TEXT TO READ ▸
October 4, 2017 by Roy Johnson

tutorial, study guide, web links, and further reading

The Sandman was first published in 1817 as one of the stories in a collection called Die Nachtstucke (The Night Pieces) by E.T.A. Hoffmann. He was a German writer who formed an important link between Romanticism and the Gothic fiction of the later nineteenth century. His novel The Nutcracker and the Mouse was the basis for Tchaikovsky’s ballet The Nutcracker, and two of his other stories were turned into the ballet Coppelia.

The Sandman


The Sandman – commentary

The horror story

The Sandman was written in 1815 and has become famous as an early nineteenth-century horror story – for a number of reasons. First it is an excellent, if sometimes rather puzzling story in its own right. Second, it was used as the basis for a popular opera by the Jaques Offenbach in 1861 and then turned into an English ballet filmed by Michael Powell in 1951. Third, it was the subject of an essay written by Sigmund Freud in 1919 called The Uncanny in which he offers an interpretation of the story in psycho-analytic terms. This has become celebrated as an explanation of horror stories and their attractions.

The principal element of the story that has attracted most attention is that of a human being who falls in love with a work of art – in this case a mannequin or mechanical doll. This is a story which goes back as far as Greek mythology. In Ovid’s Metamorphoses Pygmalion was a sculptor who fell in love with the statue of a beautiful woman (Galatea) that he had carved. This idea has been the basis of stories, poems, stage plays, paintings, operas, and ballets – as the Wikipedia entry demonstrates.

However, this is only one element of The Sandman, and as you will see from the interpretation that follows, not its most important part. Olimpia the mechanical doll is an attractive feature of the story, but its deepest meanings are centred in the psychology of the protagonist, Nathaniel.


The Sandman

Pygmalion and Galatea


The narrative

There is an interesting anomaly in Hoffman’s approach to the form of this narrative. The story begins as the exchange of three letters. The principal character Nathaniel writes to his friend Lothar describing the childhood origins of his fears and the menacing figures of Coppelius and Coppola (the Sandman). But he mistakenly mails the letter to his sweetheart Clara, who is Lothar’s sister. She replies suggesting that the evil figure Nathaniel sees in Coppelius is largely imaginary – a figment of his imagination. Nathaniel then reports to Lothar that he has taken up studies with Spalanzani, who has a very attractive daughter, Olimpia. Following this introduction the story reverts to a traditional third-person narrative mode.

WHAT YOU WILL DO ▸
1 > Name each story character mentioned in the paragraph under the heading "The narrative" in the commentary on The Sandman.
2 > Write out the part of the commentary on The Sandman starting at "The Sandman was written" and ending at "and their attractions.", word for word.

SUPPLIED DATA ▸
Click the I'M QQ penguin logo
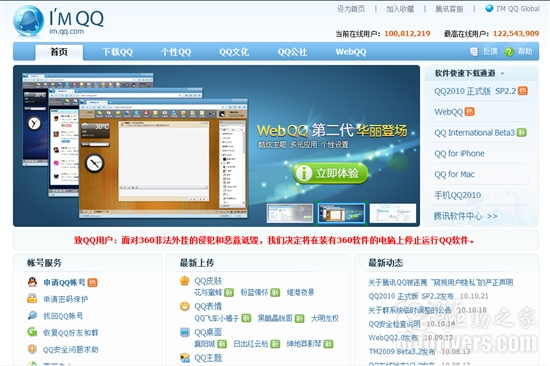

LIST OF SOLUTIONS ▸
1 > Nathaniel, Lothar, Coppelius, Coppola, Clara, Spalanzani, Olimpia

2 >
The Sandman was written in 1815 and has become famous as an early nineteenth-century horror story – for a number of reasons. First it is an excellent, if sometimes rather puzzling story in its own right. Second, it was used as the basis for a popular opera by the Jaques Offenbach in 1861 and then turned into an English ballet filmed by Michael Powell in 1951. Third, it was the subject of an essay written by Sigmund Freud in 1919 called The Uncanny in which he offers an interpretation of the story in psycho-analytic terms. This has become celebrated as an explanation of horror stories and their attractions.